** Begin **

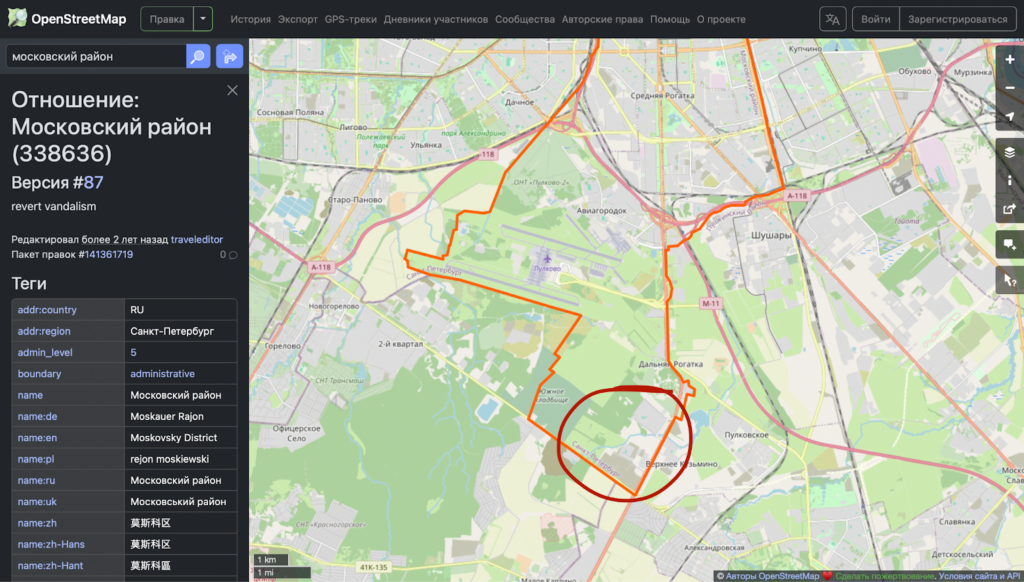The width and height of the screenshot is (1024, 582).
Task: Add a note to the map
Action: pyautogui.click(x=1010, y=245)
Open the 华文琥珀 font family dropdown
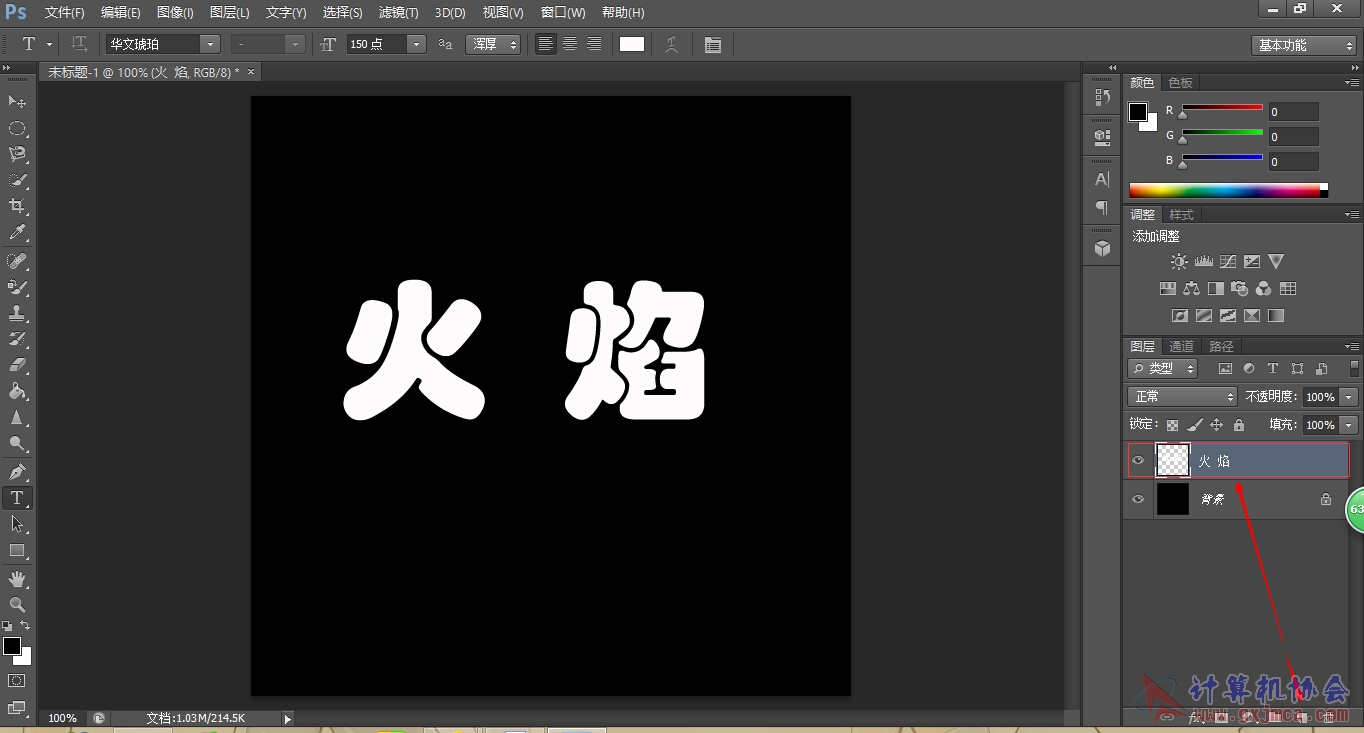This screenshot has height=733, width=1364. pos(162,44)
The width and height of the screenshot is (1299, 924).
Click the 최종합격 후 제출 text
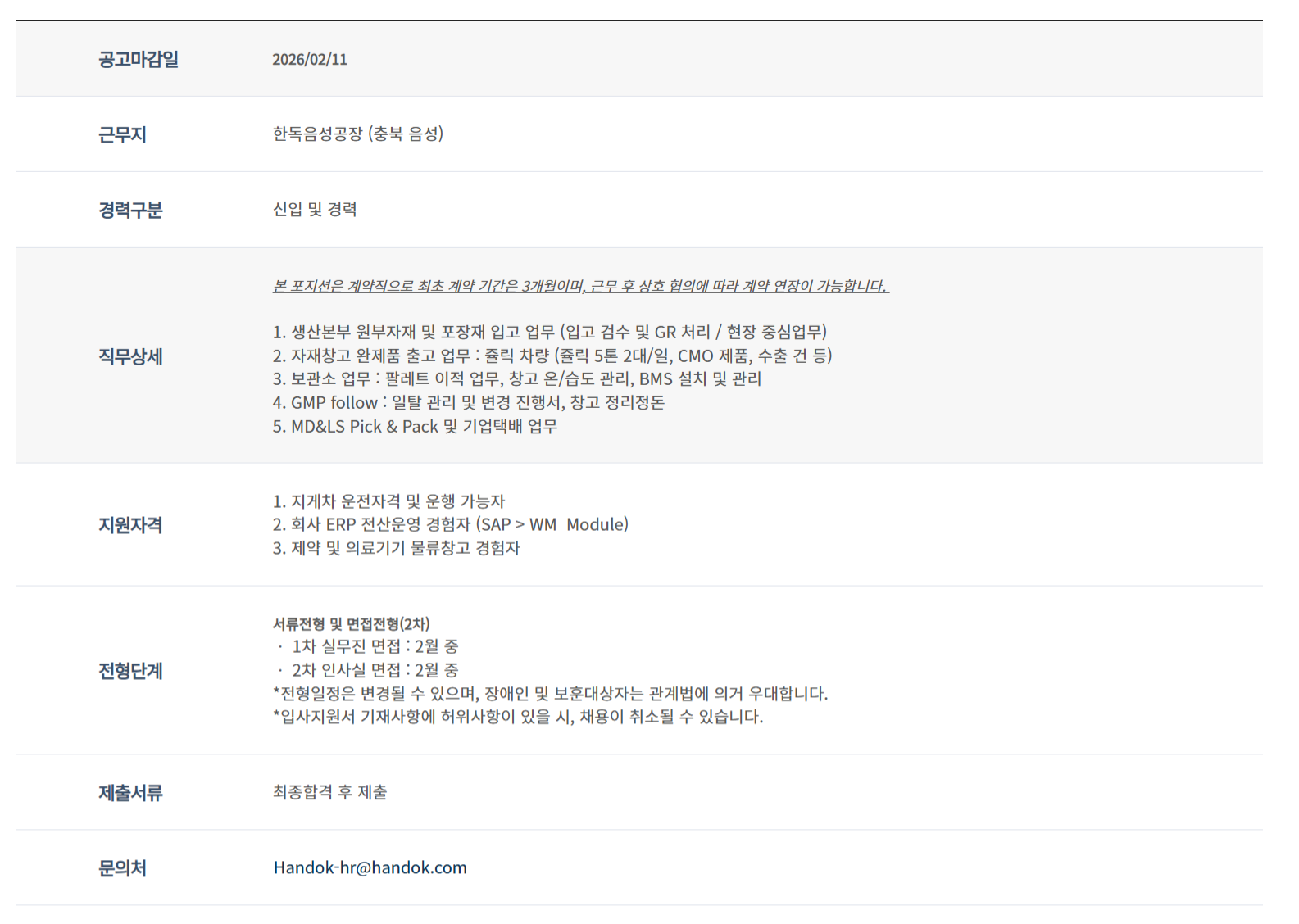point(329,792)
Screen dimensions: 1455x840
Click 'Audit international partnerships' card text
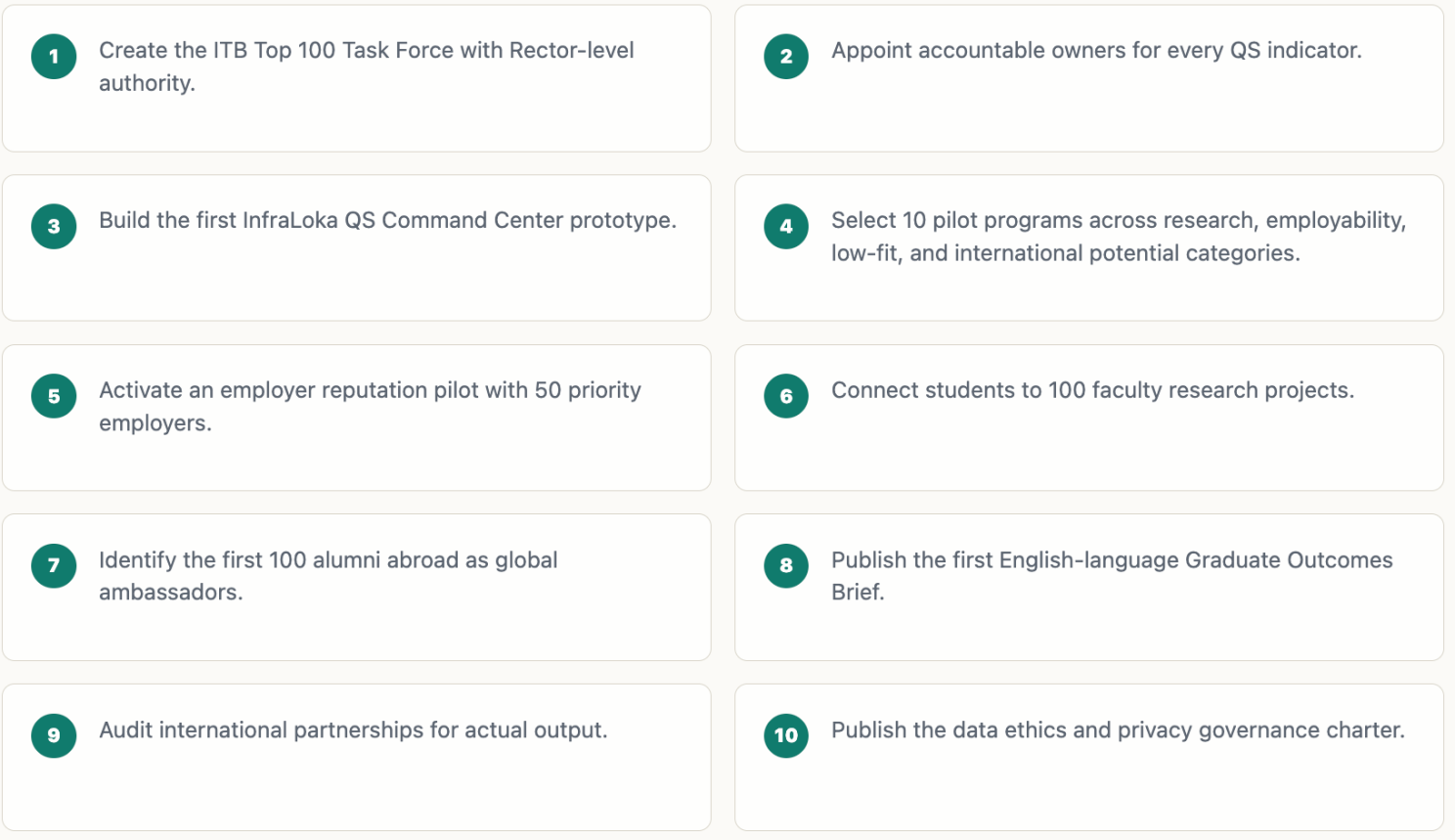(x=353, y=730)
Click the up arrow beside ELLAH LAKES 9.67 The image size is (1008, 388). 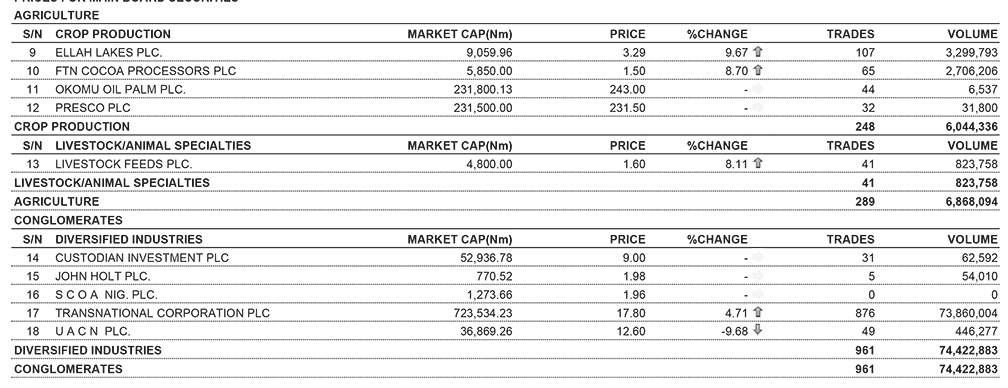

** End **

What you are asked to do:
Give the lines as a Markdown table with the columns Row and Item line, starting at the line that contains "Screen dimensions: 1455x840" and stopping after the last line of the items. Leave out blank lines and pictures.

The answer:
| Row | Item line |
|---|---|
| 1 | Screen dimensions: 1455x840 |
| 2 | Click 'Audit international partnerships' card text |
| 3 | (x=353, y=730) |
| 4 | Click the up arrow beside ELLAH LAKES 9.67 The image size is (1008, 388).  |